Purpose: To investigate the dosimetric impact of the respiratory motion on lung SBRT treatment when proton beams are used. Methods: Ten patients with 4D‐CT scans treated by photon SBRT were recruited for this study. To be consistent with the clinical practice, the PTV density override was performed to account for the tumor movement. Intensity modulated proton therapy (IMPT) plans were generated using our MC based dose calculation and optimization system. To quantify the density variation caused by breathing, the average lung density of inhale, exhale and a middle phase was calculated accordingly for every patient. MC simulation was performed to investigate the effects of density variation and the heterogeneity on the SOBP under simple geometry first. The effects of lung density variation on patient dose calculation were investigated subsequently by recalculating the dose distributions of IMPT plans with a different lung density for every individual phase.
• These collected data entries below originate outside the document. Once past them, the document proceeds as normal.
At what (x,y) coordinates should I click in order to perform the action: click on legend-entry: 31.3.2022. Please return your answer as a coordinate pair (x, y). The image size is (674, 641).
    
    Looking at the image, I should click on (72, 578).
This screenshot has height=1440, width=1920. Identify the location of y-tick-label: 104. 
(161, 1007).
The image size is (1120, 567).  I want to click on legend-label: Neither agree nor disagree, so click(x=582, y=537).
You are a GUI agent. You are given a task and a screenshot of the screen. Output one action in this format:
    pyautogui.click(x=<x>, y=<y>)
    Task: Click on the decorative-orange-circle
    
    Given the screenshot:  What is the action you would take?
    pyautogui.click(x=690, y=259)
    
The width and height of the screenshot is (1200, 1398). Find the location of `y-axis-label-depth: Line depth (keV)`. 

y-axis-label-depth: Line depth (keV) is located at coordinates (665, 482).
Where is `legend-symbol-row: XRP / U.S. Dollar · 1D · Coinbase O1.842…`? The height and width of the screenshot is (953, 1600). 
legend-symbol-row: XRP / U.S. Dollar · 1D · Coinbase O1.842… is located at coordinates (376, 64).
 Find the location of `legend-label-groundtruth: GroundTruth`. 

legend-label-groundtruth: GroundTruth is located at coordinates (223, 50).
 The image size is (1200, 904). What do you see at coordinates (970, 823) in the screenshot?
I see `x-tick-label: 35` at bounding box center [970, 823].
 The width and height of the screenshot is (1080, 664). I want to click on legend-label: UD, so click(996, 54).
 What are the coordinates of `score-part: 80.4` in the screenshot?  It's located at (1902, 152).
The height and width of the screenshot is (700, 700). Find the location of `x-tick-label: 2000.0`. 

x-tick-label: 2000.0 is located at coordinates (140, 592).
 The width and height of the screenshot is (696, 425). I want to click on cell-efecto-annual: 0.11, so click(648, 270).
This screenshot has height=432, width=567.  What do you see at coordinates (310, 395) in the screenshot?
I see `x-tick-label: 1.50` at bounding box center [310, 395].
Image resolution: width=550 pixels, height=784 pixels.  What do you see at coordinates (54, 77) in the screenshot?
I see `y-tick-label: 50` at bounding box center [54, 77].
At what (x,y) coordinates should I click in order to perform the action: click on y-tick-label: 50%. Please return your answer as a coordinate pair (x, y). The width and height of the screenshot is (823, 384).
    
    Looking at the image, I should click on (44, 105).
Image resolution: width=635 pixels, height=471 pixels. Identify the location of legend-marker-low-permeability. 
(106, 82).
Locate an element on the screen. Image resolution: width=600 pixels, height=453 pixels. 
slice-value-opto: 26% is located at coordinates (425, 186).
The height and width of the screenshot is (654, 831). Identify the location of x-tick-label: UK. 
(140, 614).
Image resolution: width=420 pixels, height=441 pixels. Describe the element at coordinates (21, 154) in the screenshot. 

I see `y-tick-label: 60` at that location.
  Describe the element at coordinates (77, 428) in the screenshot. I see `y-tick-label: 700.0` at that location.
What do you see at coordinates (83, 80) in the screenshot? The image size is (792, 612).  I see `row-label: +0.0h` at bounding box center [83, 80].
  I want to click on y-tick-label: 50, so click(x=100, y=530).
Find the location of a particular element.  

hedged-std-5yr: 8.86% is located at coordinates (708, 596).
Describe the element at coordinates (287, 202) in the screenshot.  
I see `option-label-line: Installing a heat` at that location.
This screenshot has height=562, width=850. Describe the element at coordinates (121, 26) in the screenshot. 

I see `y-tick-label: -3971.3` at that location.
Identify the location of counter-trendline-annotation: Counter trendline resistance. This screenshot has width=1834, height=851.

To investigate the effect of density override, dose distributions of IMPT plans with and without PTV density override were compared. Results: The density variation (2.3%–120%,average 22%) and heterogeneity cause SOBP distal edge shift, distortion, and a higher exit dose, which consequently leads to underdosage inside the target and a higher dose to the lung/critical organ in the downstream. In reality, the PTV is composed of solid GTV and lung tissue rather than homogeneous tissue with the unity density set in PTV override. Therefore, in patient treatment, part of the proton beam penetrates deeper than expected. This can significantly increase the dose to the adjacent critical organ. Conclusion: The respiratory motion and density variation can significantly affect the critical organ dose and the target coverage, especially for a small tumor with large motion. To encompass the motion, treatment margin and density override should be carefully applied and respiratory gating is necessary for proton SBRT treatment.